One analyst reportedly has predicted online titan Amazon.com Inc. could be worth $2.5 trillion by 2024, primarily because of its very profitable cloud business.
MKM's Rob Sanderson also sees Amazon gaining more U.S. retail market share than Walmart in 2025, CNBC reported.
The Seattle company's cloud business continues to grow rapidly while improving margins, the analyst wrote.
Sanderson wrote on Wednesday that Amazon Web Services could be worth $1 trillion in six years, more than the current market cap of the entire company, which currently sits at $929 billion, CNBC reported. Apple topped the trillion-dollar mark earlier this month.
"We still think that AMZN is the best long-term growth investment available to investors today," Sanderson wrote. He raised his 12-month price target to $2,215 from $1,840, CNBC said.
Amazon will control 14.5 percent of the U.S. retail market by 2025, ahead of Walmart, CNBC said Sanderson predicted.
Meanwhile, Amazon itself continues to seemingly grow in which it is involved.

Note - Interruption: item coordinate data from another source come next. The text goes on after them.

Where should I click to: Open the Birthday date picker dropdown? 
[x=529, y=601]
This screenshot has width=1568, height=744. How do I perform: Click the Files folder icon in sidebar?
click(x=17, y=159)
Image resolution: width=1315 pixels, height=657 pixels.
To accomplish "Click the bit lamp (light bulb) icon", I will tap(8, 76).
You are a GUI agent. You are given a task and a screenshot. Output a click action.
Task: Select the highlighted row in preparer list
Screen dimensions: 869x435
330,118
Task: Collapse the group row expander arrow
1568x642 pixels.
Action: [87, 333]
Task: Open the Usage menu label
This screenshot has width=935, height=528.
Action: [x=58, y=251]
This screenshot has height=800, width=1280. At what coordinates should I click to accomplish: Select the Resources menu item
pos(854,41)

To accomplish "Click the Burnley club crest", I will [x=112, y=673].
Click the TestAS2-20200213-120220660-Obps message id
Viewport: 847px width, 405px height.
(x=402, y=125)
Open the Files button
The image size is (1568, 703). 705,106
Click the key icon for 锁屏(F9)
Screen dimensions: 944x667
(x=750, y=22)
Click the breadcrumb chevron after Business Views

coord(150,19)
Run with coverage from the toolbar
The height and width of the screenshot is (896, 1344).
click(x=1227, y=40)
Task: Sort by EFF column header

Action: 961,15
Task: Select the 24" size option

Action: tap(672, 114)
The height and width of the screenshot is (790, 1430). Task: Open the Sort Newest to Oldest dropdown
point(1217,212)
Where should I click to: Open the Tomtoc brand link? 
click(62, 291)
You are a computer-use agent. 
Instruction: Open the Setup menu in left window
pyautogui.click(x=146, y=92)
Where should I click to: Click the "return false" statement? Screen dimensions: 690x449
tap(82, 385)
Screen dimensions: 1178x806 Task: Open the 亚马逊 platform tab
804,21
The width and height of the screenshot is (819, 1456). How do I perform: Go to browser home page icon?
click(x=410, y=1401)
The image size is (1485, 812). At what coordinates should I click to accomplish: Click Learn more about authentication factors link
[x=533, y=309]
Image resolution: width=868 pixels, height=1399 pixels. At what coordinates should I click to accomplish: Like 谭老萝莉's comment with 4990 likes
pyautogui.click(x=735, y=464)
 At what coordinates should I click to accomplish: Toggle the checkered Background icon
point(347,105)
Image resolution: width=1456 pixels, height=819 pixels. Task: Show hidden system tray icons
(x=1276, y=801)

For example, Amazon recently started offering curbside pickup at Whole Foods stores, in its latest gambit to win over U.S. grocery shoppers, Reuters reported.
Customers can place orders via Amazon's Prime Now app and ask to have groceries loaded into their car upon arrival at a store, the company said in a statement. The service is now available in Sacramento, California, and in Virginia Beach, Virginia, with plans to launch in other cities this year.
The world's largest online retailer is working to crack the $800 billion market for U.S. groceries by popularizing delivery from Whole Foods stores, and now pickup. Cheaper than delivery, pickup has long been touted by far larger grocery companies Kroger Co. and Walmart Inc., which have been rolling out the service to thousands of stores.
Material from Bloomberg, Reuters and the Associated Press were used in this report.